Last updated on July 21, 2020 by Dan Nanni
SR-IOV is a technology which allows a single PCIe (PCI Express) device to emulate multiple separate PCIe devices. The emulated PCIe functions are called "virtual functions" (VFs), while the original PCIe device functions are called "physical functions" (PFs). SR-IOV is typically used in I/O virtualization environment, where a single PCIe device needs to be shared among multiple virtual machines.
To enable SR-IOV VF on Intel ixgbe NIC, you need to pass an additional parameter "max_vfs=N
" to ixgbe
kernel module, where N
is the number of VFs to create per port.

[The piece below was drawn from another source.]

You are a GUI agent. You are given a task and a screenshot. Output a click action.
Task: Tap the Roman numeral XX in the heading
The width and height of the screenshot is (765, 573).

To pass this parameter:
To enable SR-IOV VF on ixgbe NIC driver on Debian-based system:
$ sudo vi /etc/modprobe.d/ixgbe.conf
options ixgbe max_vfs=8
To enable SR-IOV VF on ixgbe NIC driver on Red-Hat-based system:
$ sudo vi /etc/modprobe.conf
options ixgbe max_vfs=8
Finally, reboot the machine to activate VFs.
To check if SR-IOV VF is successfully enabled, use the following command.
$ lspci | grep -i ethernet
The Ethernet interfaces labeled with "Virtual Function
" are VF interfaces.
If the above method fails to enable VFs, another method is to add "ixgbe.max_vfs=N
" as a kernel boot parameter via GRUB. Refer to this tutorial for detailed instructions for that. After updating GRUB configuration, verify that the GRUB configuration file (/boot/grub/grub.cfg
or /boot/grub/grub.conf
) includes this parameter.
Go ahead and reboot to activate the change.